Among executive functions, attentional shifting has emerged as an important cognitive distinction between children with ADHD and typically developing (TD) peers^8–10^. Prior studies have consistently reported that children with ADHD show greater difficulties in inhibition and attentional shifting tasks compared to TD children. Notably, these differences in attentional shifting tend to persist with age^8^.
Traditional assessments of attentional shifting have primarily relied on set-shifting tasks such as the Wisconsin Card Sorting Test and the Trail Making Test-B^11^. These tasks typically require response changes based on rule shifts or selection among various stimuli, making them more complex than other cognitive tasks, and allowing researchers to estimate attentional shifting ability through measures of accuracy and reaction time (RT).
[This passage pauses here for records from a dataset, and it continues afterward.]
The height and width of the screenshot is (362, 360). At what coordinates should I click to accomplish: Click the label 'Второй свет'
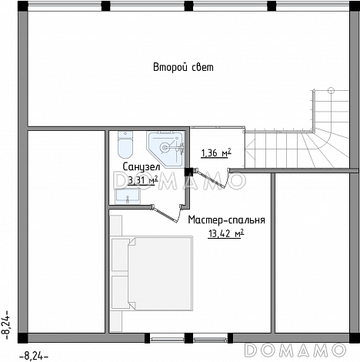click(x=183, y=67)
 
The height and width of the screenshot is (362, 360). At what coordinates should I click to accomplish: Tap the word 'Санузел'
click(x=142, y=167)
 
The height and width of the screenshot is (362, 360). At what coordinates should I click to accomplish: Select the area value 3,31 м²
click(x=142, y=181)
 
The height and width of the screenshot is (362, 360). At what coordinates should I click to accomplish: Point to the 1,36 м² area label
click(x=216, y=153)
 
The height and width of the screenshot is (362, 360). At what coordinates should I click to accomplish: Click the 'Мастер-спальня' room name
click(x=226, y=220)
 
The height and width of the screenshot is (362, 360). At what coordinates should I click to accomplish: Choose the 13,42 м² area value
click(x=225, y=234)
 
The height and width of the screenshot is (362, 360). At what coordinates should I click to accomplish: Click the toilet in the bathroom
click(x=125, y=145)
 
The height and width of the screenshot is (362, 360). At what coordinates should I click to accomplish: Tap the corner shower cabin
click(x=165, y=149)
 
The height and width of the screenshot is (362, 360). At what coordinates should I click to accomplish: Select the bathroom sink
click(x=128, y=196)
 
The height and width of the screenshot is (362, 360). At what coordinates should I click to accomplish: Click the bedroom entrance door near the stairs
click(x=212, y=178)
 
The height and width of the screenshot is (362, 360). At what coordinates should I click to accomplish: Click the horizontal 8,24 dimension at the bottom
click(x=34, y=356)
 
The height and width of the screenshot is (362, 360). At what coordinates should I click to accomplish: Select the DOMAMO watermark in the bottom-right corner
click(x=295, y=350)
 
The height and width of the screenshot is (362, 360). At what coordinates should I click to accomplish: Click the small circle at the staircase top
click(x=332, y=90)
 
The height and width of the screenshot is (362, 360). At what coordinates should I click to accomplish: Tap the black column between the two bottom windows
click(x=188, y=338)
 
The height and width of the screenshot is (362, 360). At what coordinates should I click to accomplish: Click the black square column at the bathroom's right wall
click(x=189, y=172)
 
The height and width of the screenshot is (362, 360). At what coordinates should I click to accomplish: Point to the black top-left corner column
click(x=23, y=6)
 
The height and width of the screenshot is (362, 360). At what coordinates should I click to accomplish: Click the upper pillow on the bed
click(x=121, y=254)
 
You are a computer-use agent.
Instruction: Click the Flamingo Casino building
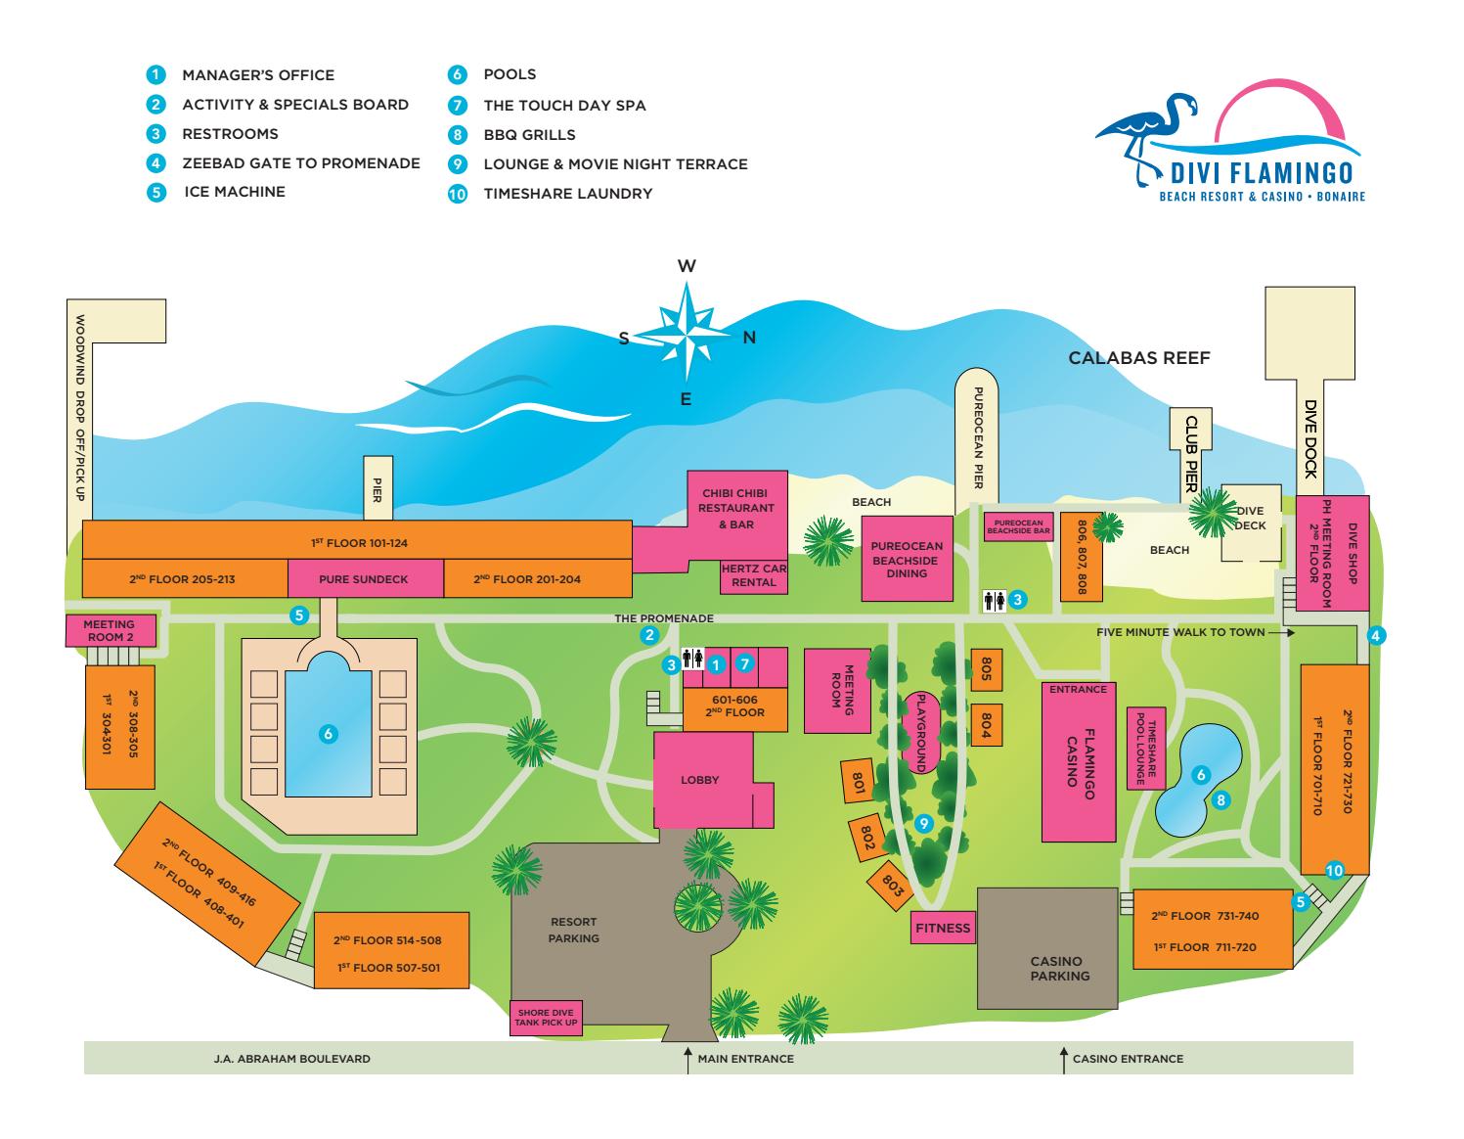click(x=1078, y=762)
Such complex conditions are utilized because simpler tasks may fail to detect behavioral differences between the ADHD and TD groups^12^. However, because these tasks engage other high-level cognitive functions, such as working memory, reasoning, and problem-solving, they provide limited insight into attentional shifting at a more fundamental level.
Low-level attentional shifting functions as a foundational mechanism for set shifting, which refers to higher-level attentional shifting that enables individuals to switch between rules or task sets^13^. Attentional shifting has three basic stages: orienting to sensory events, detecting signals for focal processing, and maintaining an alert state^14–16^. These processes together support the ability to flexibly shift mental sets in response to environmental changes, ultimately involving activation of the prefrontal cortex. However, conventional set-shifting tasks are more suited for assessing integrated executive functioning under cognitively demanding conditions and are therefore less effective for isolating early-stage orienting mechanisms^11,17^. To better understand the behavioral mechanisms underlying complex attentional shifts, it is essential to examine attentional shifting at this more basic level.
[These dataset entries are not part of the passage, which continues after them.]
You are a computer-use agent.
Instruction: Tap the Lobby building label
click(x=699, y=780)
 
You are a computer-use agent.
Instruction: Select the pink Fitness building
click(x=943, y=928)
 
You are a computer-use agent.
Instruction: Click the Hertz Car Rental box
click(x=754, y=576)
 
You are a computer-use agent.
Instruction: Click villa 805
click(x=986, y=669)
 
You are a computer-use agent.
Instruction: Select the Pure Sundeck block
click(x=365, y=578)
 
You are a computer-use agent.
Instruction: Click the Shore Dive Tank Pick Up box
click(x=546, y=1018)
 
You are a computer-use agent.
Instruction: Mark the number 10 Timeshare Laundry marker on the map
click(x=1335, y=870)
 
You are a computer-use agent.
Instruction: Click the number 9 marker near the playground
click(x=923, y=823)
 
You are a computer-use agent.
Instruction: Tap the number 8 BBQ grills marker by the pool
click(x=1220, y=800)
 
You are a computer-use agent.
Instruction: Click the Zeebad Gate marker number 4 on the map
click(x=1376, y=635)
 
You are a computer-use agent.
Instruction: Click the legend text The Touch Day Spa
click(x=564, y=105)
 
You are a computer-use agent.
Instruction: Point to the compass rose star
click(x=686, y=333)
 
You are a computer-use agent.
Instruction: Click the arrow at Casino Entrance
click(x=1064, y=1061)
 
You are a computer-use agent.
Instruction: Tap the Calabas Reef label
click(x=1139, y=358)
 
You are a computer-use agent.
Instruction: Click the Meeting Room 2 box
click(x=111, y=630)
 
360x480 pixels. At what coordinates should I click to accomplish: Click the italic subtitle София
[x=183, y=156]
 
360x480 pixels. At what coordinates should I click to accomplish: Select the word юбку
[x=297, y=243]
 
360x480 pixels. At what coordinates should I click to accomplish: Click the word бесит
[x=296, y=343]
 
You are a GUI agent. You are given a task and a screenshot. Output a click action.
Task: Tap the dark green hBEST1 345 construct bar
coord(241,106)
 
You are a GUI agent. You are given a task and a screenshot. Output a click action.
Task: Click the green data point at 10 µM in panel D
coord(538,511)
The gaze-cuing task provides a simplified paradigm for studying low-level attentional shifting by presenting a cue followed by a target. This task has been widely used to assess attentional mechanisms in children with Autism Spectrum Disorder (ASD)^18,19^. Because individuals with ASD often show reduced responsiveness to social cues, tasks including both social and non-social conditions are commonly used, allowing researchers to identify specific difficulties related to social attention. This task has also been adapted for ADHD studies, as children with ADHD often demonstrate reduced responsiveness to social cues and frequently exhibit comorbid features with ASD^18,20–23^. Several adaptations manipulating stimulus onset asynchrony (SOA) have revealed distinct patterns of reflexive and voluntary attention in children with ADHD compared to typically developing children^24^. Most previous studies have focused on behavioral indices, such as key responses, to evaluate whether participants responded to social cues. However, relying solely on key-press responses limits a comprehensive understanding of the attentional shifting process.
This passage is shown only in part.